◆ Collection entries

--

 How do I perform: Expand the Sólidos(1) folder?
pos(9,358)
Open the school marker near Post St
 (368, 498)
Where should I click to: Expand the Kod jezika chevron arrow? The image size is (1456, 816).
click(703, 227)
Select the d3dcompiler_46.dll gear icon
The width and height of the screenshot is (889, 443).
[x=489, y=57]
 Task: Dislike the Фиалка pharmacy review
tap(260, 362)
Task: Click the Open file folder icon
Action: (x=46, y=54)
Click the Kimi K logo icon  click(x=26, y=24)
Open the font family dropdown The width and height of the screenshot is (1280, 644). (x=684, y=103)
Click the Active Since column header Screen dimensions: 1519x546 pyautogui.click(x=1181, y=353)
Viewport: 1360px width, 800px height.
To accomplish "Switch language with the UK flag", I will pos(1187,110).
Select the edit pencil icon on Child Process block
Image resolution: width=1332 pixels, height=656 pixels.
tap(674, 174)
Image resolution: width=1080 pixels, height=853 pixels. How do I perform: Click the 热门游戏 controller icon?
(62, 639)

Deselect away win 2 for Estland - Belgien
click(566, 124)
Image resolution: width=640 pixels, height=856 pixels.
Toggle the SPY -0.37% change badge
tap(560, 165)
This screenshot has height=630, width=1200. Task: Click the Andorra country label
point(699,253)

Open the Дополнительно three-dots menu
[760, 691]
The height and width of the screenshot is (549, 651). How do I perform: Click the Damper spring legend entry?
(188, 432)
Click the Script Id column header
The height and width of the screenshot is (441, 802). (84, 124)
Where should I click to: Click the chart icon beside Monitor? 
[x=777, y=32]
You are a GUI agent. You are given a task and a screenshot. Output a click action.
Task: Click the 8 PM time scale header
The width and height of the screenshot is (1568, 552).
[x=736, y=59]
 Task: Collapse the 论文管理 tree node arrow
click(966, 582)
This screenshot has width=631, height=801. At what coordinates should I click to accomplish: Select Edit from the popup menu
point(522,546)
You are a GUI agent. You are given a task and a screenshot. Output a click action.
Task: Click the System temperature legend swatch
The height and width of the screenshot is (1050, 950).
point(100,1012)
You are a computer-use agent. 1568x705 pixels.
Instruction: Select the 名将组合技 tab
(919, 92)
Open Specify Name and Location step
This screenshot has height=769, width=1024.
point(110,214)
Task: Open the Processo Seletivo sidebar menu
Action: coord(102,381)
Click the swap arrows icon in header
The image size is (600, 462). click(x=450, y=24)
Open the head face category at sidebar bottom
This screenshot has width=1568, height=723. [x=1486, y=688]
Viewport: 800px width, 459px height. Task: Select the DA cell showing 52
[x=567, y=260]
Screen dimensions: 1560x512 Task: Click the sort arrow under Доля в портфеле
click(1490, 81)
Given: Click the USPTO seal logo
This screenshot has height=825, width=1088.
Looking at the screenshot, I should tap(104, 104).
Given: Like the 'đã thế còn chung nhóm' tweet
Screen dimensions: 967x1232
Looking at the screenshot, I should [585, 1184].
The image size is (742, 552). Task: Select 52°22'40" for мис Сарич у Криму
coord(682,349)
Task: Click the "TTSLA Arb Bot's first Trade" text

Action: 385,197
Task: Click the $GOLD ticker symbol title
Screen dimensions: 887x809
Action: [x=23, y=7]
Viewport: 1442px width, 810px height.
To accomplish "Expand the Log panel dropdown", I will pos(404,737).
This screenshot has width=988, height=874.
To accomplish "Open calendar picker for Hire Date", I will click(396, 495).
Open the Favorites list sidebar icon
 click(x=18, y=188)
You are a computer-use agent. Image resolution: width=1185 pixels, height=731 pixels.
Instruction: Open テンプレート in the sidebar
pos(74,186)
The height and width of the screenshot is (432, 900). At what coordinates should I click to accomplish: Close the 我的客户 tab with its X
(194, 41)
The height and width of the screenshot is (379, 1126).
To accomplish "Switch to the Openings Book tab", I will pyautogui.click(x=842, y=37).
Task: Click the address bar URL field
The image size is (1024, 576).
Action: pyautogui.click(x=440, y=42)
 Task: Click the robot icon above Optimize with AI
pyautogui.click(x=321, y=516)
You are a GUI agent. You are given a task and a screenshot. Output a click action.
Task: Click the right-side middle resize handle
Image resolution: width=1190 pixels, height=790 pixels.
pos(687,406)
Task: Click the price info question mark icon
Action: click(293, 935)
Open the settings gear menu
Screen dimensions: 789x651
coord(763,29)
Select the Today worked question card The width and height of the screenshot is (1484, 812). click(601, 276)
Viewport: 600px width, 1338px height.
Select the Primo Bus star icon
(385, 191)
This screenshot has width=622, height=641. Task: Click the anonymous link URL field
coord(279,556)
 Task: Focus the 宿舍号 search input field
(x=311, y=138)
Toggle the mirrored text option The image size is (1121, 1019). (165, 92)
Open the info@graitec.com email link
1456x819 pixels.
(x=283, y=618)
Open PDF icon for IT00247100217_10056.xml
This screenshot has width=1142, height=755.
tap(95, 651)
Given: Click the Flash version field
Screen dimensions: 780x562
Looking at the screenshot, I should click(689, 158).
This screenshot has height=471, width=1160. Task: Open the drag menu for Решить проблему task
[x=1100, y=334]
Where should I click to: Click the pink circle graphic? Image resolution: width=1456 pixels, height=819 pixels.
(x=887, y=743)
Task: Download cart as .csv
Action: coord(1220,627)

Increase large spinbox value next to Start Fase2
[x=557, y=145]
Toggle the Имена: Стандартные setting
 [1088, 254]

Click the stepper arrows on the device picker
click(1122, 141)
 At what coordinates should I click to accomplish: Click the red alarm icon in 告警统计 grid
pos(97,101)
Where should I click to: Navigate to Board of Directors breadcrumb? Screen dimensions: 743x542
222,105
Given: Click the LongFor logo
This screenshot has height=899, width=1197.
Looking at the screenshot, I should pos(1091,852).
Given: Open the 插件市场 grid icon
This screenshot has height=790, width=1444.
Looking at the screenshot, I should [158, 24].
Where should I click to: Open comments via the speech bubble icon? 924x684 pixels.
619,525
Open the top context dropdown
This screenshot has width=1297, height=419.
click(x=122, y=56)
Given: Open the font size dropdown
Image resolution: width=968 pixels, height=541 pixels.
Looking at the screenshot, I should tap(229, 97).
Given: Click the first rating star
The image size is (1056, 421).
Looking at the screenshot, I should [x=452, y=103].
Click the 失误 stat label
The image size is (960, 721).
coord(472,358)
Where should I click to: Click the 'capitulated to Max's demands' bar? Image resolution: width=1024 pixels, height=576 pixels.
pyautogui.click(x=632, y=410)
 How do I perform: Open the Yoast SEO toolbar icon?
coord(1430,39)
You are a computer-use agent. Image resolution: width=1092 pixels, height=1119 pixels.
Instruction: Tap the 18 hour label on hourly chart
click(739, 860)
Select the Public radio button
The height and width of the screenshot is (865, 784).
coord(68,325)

--

◆ WHAT IS NEEDED
How many of the lines above include "computer"? Only the number should be given.

◆ TASK RESPONSE
3